Fig. 1 Pre- and postoperative visual field examination of the left eye. The preoperative examination showed left side hemianopsia (A), which had significantly improved in the postoperative examination (B).

Fig. 2 Preoperative imaging. (A) Flow void in the orbit (arrowheads) is visualized in magnetic resonance (MR) angiography. (B) Axial T2-weighted MR image showing marked dilation of the left superior ophthalmic vein (SOV) (arrowheads). (C) Left internal carotid angiography revealed an arteriovenous shunt between the ophthalmic artery and SOV, which flowed out to the angular and facial veins (arrowheads). (D) Three-dimensional digital subtraction angiography (3D-DSA) showed significant meandering of the SOV (arrowheads) distal to the shunt point (arrow). (E) No obvious cortical reflux or venous stasis was observed in the venous phase of cerebrovascular angiography.

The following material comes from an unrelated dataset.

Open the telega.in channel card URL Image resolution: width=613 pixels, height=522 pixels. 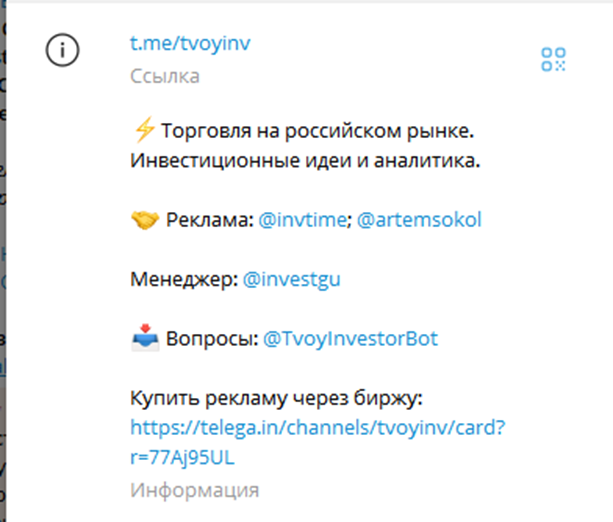click(318, 428)
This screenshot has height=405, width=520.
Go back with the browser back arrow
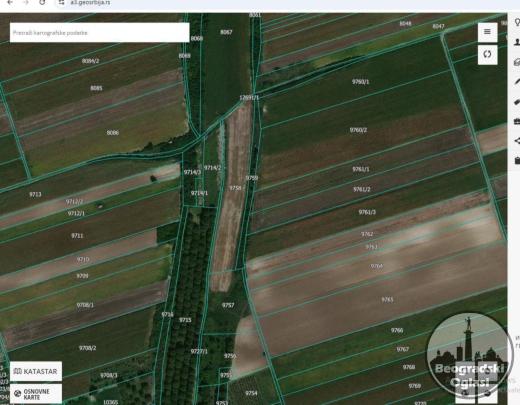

Fig. 3 Intra- and postoperative imaging. (A–D) Lateral (A,D) and right anterior oblique view (B,C) of the intraoperative cerebral angiography. A microcatheter was placed just distal to the shunt point via the facial, angular, and superior ophthalmic veins (SOV) (A). Coil embolization was started just distal to the shunt point (B), and a total of six coils was deployed (C). The shunt blood flow had disappeared after embolization (D). (E,F) Postoperative imaging at 3 months after the procedure. The flow void had disappeared on magnetic resonance (MR) angiography (E), and the SOV was thin on the coronal T2-weighted MR image (F).

Fig. 4 Schema of this case. It was essential to embolize the coil at an appropriate site just distal to the shunt point (A, black arrowhead). In this case, the proximal portion of the lesion is the optic canal, in which runs a number of important nerves, arteries, and veins in a very narrow space, and the distal portion is the part where the superior ophthalmic vein (SOV) squeezes the optic nerve (A, white arrowhead). The coil was deployed in the SOV, just distal to the shunt point (B, arrow). The meandering SOV shrank, and the pressure on the optic nerve was released.